In turn, she explained to me how much more important it was to not hurt a child’s feelings, to encourage her self-esteem by turning a negative (59) into a positive (good job!). She sagely assured me that she had intently studied the effects of positive reinforcement on young students and was sure my daughter would do better on the next test, as a result of this encouragement.
And it’s true, my daughter didn’t fail any more math tests that year. But she also never truly studied hard for another test again. Why should she? She ended that year with only a 70 average, but so what? Look at all that self-esteem!
I’ve repeatedly tried, in the years since that episode, to reinforce the idea that she could bring up her grades if she would just study harder, and that her feelings of self-esteem would be a hundred times greater when she actually earned it. But in her mind, and I know in many others, she never really failed, so she doesn’t have to push harder. She and many of her peers now have the self-esteem of giants. Too bad they don’t have many of the accomplishments to go with it.
Too important to fail. According to a Babson College survey, over 41 percent of 20-somethings named “fear of failure” as the biggest roadblock to starting their own businesses. The generation that should have been the beacon of trail-blazing, innovation, and sheer grit is, in reality… chicken. They’ve never actually failed at anything, so why start now?
And who can blame them? The parenting experts and educrats of recent years replaced merit and hard work with “feeling good.” Equal opportunity for all has turned into a policy of forced, equal outcomes for all, regardless of input or skill. Students who can’t read or write at grade level are regularly pushed into the next grade so they won’t feel stigmatized at being left behind, resulting in the highest number of remedial courses for incoming college freshman in history. Nobody fails, and everybody gets a medal.

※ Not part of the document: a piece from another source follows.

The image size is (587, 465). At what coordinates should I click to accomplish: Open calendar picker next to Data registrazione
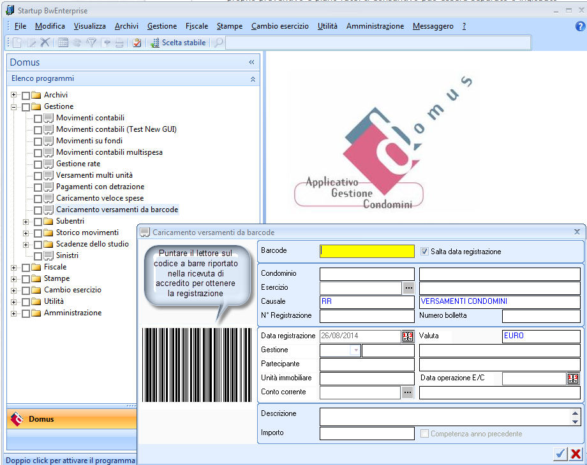point(408,336)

We have parents so obsessed with their child getting into the “right” college that they’re writing their application essay for them, or subcontracting them out for very high fees. During middle school, a low grade means a visit by the parent to the teacher, not to demand red ink over purple but to complain that Johnny deserves a higher grade because the teacher made the test too hard. Johnny’s crucial self-esteem is so much more important than Johnny actually understanding the Pythagorean Theorem.
Never mind that Johnny wants to be an architect and will have to know something about geometry, at least he’ll feel good about himself. Except… he probably won’t.
Twenty five percent of post-college millennials still live with their parents two years after graduating. It’s fair to blame a bad economy, and many of them are working while saving on rent. But some of these live-at-home grads are also turning jobs down, either because they feel over-qualified for what used to be called entry-level positions, or are so scared at the thought of rejection, of failing, that they’re waiting for the jobs to come to them.
Hopefully, a good number of them will take the plunge, anyway, either by starting at the bottom somewhere and working their way up, or starting their own business, possibly failing, and getting right back up again, better than they were before.
I actually have faith in these millennials, if for no other reason than my parents were probably saying the same thing about my generation, and previous generations before us, and here we all are, innovating and moving forward still.
It’s never too late to learn how to fail, as long as they remember the ultimate lesson of failing — fail fast and big, so you have plenty of experience and energy to overcome the later hurdles, and succeed.